И будто в доказательство верности и сплоченности казачества, Шутовы в воскресный день подрались с приехавшими к ним издалека гостями. Дрались долго и молча, дрались кнутами, шлеями и хомутами. Звенели стекла, трещали оглобли. А утром хозяева и гости опохмелились, сели рядком, оборванные и подкрашенные синяками. Сшивая сбрую, запели протяжную старинную песню про отважного казака Игната Некрасова.

Подговаривал Сысой Игната:

— А может, махнем по шахтерским поселкам? Хоть поглядим, что за хутором делается. Иной раз такая охотка возьмет — скакать, рубить… И, знаешь, — Сысой пальцами пошевелил, — пострелять хочется, на курок нажать. Твои руки не зудятся? А то — давай. Один раз живем. Поедем? Да найдем Любаву-беглянку. Ну? То-то будет разговор по душам.

— Нет, не поеду, — отказывался Игнат, не глядя на Сысоя и злясь на то, что ему напомнили о былом. — Пострелять… Кой-кто могет и по тебе стрельнуть. То-то и оно, что один раз живем.

— А кем она, Любава, тебе доводится? Ха-ха… Сестра? Золовка? — издевался Шутов. Ты хоть бы к кому-нибудь прислонялся. К своим — староверам, что ли. Хе-хе… Они молельный дом открыли. Сбегаются туда по ночам, как колдуны. Давай. Бороду отпустишь.

Игнат сторонился Сысоя и его дружков, не прислонялся ни к кому. Теперь по вечерам он уже не брал с собою сеть, не скрываясь, начищал сапоги, прихорашивался и уходил молча.

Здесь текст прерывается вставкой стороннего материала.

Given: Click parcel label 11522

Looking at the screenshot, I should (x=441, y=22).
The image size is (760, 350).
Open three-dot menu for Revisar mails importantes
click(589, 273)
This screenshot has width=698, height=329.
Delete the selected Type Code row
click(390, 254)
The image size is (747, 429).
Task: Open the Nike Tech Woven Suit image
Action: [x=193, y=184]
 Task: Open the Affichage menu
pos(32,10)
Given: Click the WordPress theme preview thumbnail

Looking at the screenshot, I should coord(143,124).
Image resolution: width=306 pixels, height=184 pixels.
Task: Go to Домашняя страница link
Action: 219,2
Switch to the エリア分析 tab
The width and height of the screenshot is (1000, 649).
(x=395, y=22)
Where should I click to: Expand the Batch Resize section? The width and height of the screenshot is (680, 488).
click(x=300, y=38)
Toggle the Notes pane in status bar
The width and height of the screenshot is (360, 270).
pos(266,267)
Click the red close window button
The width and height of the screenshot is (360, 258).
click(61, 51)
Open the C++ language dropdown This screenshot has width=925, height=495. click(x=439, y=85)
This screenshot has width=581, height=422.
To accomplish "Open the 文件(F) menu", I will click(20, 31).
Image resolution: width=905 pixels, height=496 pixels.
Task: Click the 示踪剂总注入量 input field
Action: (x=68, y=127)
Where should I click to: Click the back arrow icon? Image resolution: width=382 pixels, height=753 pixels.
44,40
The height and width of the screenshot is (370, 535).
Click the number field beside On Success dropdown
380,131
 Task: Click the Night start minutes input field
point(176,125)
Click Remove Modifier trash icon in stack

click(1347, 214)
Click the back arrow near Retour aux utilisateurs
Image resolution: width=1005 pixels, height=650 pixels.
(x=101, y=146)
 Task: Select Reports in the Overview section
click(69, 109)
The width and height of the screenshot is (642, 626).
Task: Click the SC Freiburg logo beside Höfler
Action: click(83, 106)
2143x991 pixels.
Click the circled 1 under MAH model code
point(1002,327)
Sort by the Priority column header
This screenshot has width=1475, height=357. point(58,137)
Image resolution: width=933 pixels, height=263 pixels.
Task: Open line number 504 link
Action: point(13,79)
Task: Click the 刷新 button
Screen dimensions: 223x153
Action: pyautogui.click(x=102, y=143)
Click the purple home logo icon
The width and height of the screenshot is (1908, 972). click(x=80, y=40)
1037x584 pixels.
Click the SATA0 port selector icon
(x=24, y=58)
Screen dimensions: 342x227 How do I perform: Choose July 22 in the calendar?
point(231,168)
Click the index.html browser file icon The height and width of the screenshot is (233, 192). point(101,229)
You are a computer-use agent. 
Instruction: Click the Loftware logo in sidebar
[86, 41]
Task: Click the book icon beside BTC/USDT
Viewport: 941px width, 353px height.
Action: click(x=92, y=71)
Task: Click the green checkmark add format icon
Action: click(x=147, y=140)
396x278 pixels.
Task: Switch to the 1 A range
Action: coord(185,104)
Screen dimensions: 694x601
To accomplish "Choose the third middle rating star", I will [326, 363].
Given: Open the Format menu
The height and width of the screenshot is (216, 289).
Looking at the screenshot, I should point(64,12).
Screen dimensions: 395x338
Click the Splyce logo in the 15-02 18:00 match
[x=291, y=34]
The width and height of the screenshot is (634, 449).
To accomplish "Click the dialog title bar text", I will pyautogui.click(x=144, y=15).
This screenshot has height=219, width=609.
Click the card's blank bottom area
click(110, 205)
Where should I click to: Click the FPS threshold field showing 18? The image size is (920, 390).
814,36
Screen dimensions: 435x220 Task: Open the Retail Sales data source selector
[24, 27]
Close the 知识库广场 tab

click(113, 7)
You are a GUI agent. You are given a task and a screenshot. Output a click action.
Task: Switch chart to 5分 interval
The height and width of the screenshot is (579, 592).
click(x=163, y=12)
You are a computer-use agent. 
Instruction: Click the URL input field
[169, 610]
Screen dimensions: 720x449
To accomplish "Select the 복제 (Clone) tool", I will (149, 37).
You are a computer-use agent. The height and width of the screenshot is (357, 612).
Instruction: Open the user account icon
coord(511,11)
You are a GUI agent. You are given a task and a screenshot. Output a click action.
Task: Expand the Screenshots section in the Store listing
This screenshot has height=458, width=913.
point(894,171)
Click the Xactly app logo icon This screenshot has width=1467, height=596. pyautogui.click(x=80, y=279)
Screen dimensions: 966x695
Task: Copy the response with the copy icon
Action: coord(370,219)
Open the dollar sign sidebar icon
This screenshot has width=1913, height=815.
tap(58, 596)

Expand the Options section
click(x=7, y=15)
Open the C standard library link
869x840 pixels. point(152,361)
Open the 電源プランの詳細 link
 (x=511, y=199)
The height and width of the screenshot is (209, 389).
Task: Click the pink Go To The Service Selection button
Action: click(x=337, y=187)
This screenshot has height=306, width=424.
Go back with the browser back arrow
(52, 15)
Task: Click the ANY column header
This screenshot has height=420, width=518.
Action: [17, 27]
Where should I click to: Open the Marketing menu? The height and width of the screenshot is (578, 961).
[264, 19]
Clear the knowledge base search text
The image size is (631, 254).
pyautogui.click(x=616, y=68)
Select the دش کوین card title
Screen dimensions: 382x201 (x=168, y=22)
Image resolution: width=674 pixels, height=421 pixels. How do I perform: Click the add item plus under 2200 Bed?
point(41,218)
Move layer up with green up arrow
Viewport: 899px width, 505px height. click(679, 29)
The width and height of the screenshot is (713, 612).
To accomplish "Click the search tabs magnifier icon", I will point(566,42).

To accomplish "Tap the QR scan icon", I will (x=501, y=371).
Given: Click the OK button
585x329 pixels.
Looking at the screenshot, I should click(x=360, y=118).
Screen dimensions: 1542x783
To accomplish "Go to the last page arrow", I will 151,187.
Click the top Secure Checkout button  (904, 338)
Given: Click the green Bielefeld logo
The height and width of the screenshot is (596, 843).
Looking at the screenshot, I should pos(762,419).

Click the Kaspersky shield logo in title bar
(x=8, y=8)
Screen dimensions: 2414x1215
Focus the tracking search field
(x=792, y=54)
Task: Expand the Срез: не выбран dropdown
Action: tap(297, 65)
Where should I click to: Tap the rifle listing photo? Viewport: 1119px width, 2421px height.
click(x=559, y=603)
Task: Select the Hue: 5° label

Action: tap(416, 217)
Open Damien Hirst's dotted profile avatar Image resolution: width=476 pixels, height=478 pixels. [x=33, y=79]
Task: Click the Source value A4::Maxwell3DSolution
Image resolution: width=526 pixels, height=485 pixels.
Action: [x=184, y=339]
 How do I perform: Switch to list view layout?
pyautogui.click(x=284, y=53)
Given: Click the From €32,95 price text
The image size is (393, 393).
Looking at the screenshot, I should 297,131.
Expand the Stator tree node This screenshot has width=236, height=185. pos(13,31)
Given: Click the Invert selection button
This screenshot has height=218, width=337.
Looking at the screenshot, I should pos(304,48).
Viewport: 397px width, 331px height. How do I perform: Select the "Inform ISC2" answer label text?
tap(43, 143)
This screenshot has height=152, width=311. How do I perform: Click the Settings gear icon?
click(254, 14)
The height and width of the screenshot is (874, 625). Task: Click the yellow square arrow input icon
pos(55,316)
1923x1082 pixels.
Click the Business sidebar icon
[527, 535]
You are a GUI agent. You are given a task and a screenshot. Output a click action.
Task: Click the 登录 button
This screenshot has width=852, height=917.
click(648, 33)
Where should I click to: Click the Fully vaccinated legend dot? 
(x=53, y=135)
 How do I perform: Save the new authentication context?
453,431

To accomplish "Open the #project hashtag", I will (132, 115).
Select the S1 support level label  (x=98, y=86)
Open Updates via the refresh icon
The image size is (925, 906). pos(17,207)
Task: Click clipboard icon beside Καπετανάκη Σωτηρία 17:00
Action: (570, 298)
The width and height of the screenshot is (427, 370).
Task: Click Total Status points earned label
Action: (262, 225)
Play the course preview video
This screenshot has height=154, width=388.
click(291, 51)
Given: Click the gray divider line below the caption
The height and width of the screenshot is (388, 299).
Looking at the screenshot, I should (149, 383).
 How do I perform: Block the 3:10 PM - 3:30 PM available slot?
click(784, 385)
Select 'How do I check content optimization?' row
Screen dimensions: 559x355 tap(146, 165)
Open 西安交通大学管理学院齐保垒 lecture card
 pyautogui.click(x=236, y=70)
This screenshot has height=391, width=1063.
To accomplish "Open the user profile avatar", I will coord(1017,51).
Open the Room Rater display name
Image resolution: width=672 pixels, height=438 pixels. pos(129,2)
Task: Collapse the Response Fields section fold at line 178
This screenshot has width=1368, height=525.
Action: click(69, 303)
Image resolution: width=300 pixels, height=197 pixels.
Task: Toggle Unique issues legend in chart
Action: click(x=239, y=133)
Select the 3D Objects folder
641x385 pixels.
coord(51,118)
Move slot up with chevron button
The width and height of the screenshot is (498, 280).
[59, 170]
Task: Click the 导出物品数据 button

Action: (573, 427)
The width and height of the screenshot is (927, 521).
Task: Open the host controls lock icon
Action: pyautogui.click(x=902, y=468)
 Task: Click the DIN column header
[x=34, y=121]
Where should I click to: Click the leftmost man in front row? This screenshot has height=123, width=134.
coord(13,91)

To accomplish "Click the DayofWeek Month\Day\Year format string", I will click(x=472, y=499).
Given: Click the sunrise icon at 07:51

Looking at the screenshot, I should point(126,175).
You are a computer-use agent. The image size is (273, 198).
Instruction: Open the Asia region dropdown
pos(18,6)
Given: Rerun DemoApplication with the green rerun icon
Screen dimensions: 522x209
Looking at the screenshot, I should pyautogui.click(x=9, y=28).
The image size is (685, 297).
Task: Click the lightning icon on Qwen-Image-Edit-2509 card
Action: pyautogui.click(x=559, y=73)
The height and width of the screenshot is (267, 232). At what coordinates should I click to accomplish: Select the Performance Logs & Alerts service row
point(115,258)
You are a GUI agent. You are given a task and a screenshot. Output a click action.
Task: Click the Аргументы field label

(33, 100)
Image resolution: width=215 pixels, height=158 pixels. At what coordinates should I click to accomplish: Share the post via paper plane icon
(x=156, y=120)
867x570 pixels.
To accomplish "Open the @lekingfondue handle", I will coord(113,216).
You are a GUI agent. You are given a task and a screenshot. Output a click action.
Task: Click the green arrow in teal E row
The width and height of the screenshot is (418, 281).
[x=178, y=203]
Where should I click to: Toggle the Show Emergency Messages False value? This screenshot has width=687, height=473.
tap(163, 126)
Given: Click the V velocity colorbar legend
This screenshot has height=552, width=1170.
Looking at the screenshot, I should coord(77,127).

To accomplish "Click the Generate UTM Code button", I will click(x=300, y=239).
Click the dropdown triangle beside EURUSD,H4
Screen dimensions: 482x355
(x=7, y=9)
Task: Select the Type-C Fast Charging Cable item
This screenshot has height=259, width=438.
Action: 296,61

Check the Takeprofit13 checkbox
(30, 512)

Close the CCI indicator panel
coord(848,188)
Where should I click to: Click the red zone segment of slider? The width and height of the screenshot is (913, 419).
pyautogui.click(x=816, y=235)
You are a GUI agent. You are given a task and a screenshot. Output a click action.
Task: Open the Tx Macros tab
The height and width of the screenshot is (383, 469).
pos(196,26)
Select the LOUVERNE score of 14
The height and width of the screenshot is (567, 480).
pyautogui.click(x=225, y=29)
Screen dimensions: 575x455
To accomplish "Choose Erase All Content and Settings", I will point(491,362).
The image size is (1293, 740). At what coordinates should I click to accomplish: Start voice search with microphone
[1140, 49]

У красных лавок торговали допоздна. Вечером сбегались казаки в укромные уголки — под раскидистую грушу на полянке или на берег Ольховой в кусты. Ребятишки, зарабатывая на конфеты, шустро шныряли с бутылками от лавки до прибрежных кустов.

Усаживались хуторяне кругом и пили из одного стакана, по кругу.

— Чего не гулять — налог в пять раз меньше.

— Новая… как ее… экономическая политика.

— При таком урожае грех не выпить.

— Хватит, поголодали.

— Я, братцы, с деньгами, как на клопах сплю.

— Слыхал я, коммунии и артели разгоняют, по-старому жить будем.

— Брехня. Не вернуть старого.

— Я утром как проснусь, перво-наперво на кочережку гляжу. Ежели не погнута, стало быть, баба вчера не била.

— Га-га…

— А я вчера спьяну свяченую воду выжрал. Было мне от старухи руганцев.

— Свяченую воду — не беда. Свяченая все ж. Я в потемках хватанул бутылку, глотнул было, а в ней — пиявки. Заорал я с испугу, и баба моя — в крик, дети проснулись.

— Не отвернуло душу от бутылки.

— Покупай — увидишь.

Игнат, в белой рубахе, отглаженных штанах, подсаживался к хуторянам, не пил и не ел, вроде как на интересное представление глядел.

— Игнаха, на-ка, опрокинь, — совали стакан.

— Не хочу.

— Как это — не хочу? А я завсегда хочу.

— Я свою долю выпил.

— Игнаха погулял.

— Может, ты хворый?

Когда ребятишки уставали бегать от лавки к берегу, казаки обнимались, целовались, слюнявя друг друга.

— Ты старовер, а я православный. Всю жизнь поврозь пили.

— Советская власть всех поравняла.

— Приголубим по единой.

Игнат с неприязнью глядел на крепких разомлевших казаков, что вспомнив былое, слезу пускали, клялись в верности, и думал: «И я такой бывал… на том хуторке… А может, и того хуже…»

Иной раз в такую компанию попадал Матвей Кулагин. Ходил он неделю опухший, на себя непохожий. Лицо его походило на тугой сдобный кусок теста, в каком тупым ножом сделали вмятины.

Жаловался:

— Живу я, братцы, худо. В долгах, как кобель в репьях.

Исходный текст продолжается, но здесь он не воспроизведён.